Date: Thursday, September 8, 2022
Source: Wall Street Journal
Retailers are reducing orders for the fall more than expected, consumer-goods supplier Newell Brands Inc. said on Wednesday, a sign that merchants are stepping up efforts to pare back their swollen inventory stockpiles.
The distributor of Sharpie markers, Yankee Candle and other consumer products cut its sales outlook for the third quarter and for the year, and now expects a decline in sales from a year ago, when retailers were bulking up on inventories depleted early in the pandemic and manufacturers were scrambling to scale up production.
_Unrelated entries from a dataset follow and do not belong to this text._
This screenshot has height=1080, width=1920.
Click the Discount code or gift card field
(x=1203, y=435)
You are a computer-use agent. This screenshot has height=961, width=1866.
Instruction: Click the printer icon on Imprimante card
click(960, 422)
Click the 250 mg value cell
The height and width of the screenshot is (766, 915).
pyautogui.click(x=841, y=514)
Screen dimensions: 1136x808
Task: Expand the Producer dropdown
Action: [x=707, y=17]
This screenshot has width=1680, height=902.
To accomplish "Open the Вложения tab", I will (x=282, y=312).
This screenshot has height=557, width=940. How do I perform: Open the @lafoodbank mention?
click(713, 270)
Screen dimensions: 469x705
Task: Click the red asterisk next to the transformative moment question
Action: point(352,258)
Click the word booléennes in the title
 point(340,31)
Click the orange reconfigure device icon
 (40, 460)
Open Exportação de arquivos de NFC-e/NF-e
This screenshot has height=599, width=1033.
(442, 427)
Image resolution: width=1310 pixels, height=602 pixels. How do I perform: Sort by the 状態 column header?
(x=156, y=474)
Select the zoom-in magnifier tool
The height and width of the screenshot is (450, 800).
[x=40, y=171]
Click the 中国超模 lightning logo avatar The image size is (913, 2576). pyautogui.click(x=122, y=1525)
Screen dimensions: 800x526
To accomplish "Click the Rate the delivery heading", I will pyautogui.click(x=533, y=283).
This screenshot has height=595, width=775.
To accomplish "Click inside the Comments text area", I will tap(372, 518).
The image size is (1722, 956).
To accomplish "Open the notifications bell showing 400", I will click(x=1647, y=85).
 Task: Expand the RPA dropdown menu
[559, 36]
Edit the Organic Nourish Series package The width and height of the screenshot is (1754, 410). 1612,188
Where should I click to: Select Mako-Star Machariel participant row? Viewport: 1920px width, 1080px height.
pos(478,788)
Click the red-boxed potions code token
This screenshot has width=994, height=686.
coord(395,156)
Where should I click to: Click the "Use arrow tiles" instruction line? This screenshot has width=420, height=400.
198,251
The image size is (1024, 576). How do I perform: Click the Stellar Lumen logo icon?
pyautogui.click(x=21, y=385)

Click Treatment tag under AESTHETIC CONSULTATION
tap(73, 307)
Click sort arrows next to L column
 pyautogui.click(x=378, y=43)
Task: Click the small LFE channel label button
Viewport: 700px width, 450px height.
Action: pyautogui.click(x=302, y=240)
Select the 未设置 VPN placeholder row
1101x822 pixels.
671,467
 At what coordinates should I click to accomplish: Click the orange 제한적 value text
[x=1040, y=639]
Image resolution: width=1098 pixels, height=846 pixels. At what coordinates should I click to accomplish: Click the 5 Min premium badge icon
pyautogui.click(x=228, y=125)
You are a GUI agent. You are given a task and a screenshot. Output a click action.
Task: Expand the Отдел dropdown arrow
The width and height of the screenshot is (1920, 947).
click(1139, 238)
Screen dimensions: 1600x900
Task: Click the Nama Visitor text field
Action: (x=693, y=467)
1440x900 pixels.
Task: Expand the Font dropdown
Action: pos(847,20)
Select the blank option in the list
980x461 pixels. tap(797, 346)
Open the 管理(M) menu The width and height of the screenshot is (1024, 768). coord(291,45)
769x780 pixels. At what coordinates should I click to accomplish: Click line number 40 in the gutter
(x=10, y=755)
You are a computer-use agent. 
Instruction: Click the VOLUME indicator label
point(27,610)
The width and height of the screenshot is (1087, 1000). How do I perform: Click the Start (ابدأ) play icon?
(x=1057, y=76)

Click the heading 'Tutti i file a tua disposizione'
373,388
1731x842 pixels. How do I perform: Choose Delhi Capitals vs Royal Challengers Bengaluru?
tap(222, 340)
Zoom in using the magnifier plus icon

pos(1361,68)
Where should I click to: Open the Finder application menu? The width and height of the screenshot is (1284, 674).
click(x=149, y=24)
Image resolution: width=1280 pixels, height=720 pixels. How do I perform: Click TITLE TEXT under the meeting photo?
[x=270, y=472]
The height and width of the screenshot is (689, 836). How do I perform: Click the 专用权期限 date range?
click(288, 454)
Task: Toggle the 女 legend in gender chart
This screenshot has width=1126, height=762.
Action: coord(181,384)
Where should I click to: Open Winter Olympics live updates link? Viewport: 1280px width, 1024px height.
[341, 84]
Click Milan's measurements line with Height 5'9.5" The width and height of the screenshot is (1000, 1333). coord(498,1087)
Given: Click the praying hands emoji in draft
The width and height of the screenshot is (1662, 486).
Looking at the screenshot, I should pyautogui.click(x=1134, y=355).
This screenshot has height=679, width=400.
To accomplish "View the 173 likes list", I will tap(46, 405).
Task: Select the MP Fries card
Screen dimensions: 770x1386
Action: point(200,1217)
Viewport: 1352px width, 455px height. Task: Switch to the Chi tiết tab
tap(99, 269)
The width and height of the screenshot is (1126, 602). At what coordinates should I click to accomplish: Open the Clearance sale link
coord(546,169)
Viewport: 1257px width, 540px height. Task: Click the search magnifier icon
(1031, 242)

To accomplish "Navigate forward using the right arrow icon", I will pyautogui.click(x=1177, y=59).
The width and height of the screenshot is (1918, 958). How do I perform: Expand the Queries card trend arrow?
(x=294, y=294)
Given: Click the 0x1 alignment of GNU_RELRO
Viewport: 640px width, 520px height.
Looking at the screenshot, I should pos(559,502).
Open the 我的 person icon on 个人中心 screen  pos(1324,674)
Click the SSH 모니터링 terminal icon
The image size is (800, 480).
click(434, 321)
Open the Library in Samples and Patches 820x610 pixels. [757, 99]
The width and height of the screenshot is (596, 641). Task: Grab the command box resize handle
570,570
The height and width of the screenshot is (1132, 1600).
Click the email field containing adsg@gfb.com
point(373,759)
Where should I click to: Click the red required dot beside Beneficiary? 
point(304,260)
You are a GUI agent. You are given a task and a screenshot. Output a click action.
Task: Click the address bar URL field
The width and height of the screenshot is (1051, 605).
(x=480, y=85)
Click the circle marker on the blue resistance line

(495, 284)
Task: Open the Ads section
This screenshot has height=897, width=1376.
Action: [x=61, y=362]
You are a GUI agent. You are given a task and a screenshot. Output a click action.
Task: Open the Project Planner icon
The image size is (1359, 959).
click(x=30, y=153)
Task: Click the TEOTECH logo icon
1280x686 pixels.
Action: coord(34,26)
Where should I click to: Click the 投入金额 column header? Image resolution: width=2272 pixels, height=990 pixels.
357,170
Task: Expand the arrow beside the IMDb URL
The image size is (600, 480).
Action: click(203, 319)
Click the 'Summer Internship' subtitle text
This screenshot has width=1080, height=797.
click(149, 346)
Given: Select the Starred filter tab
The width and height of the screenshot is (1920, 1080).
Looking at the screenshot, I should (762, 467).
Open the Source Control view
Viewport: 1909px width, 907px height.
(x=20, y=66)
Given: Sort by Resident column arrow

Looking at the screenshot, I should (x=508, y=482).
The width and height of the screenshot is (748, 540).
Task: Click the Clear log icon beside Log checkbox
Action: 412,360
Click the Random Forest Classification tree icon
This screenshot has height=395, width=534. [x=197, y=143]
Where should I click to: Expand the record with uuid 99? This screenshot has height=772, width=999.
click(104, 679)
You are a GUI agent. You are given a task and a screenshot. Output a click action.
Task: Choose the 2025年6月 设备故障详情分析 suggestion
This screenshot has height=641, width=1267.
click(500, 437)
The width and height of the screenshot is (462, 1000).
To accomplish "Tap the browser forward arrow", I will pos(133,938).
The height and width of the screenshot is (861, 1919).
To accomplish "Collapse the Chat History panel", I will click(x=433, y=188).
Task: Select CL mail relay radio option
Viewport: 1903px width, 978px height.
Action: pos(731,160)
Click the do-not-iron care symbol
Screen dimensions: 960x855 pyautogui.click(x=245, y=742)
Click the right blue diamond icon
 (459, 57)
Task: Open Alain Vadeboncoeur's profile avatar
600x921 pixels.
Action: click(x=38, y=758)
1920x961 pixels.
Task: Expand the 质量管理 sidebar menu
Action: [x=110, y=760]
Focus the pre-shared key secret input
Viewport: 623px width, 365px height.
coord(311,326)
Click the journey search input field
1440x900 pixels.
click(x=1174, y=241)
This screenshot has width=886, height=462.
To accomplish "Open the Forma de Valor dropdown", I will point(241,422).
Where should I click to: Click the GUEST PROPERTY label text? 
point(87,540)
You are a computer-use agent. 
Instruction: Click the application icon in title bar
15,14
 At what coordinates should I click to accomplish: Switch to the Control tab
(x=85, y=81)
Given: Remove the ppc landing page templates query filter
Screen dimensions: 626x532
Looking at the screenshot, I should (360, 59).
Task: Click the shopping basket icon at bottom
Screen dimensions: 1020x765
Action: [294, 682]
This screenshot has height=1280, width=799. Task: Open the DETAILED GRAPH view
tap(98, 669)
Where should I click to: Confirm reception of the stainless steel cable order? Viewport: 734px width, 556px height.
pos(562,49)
The consumer market has shifted dramatically this year, with high inflation cutting into spending and shoppers turning away from some goods in favor of travel and services. Retailers including Walmart Inc., Target Corp. and Macy’s Inc. that pulled orders forward to get around supply-chain disruptions are discounting some goods, seeking to slough off excess inventories to off-price outlets and canceling orders with overseas suppliers.
The order cutbacks signal retail supply chains are retrenching as they head into the fall, when a series of shopping events, from back-to-school to end-of-the-year holidays, usually drive surges in shipping demand. This year, however, freight volumes are wavering, and shipping-industry data shows transportation prices are dropping because capacity now exceeds demand.
The Global Port Tracker report issued by the National Retail Federation and Hackett Associates said that import volumes into major U.S. ports fell 0.4% in July from the year-ago level, and the retail group projected that August container imports would be down 4.3% from August 2021.
“Although we remain enthusiastic about the back-to-school season and continue to see solid growth in the commercial business, we have experienced a significantly greater-than-expected pullback in retailer orders and continued inflationary pressures on the consumer,” Newell Brands Chief Executive Ravi Saligram said.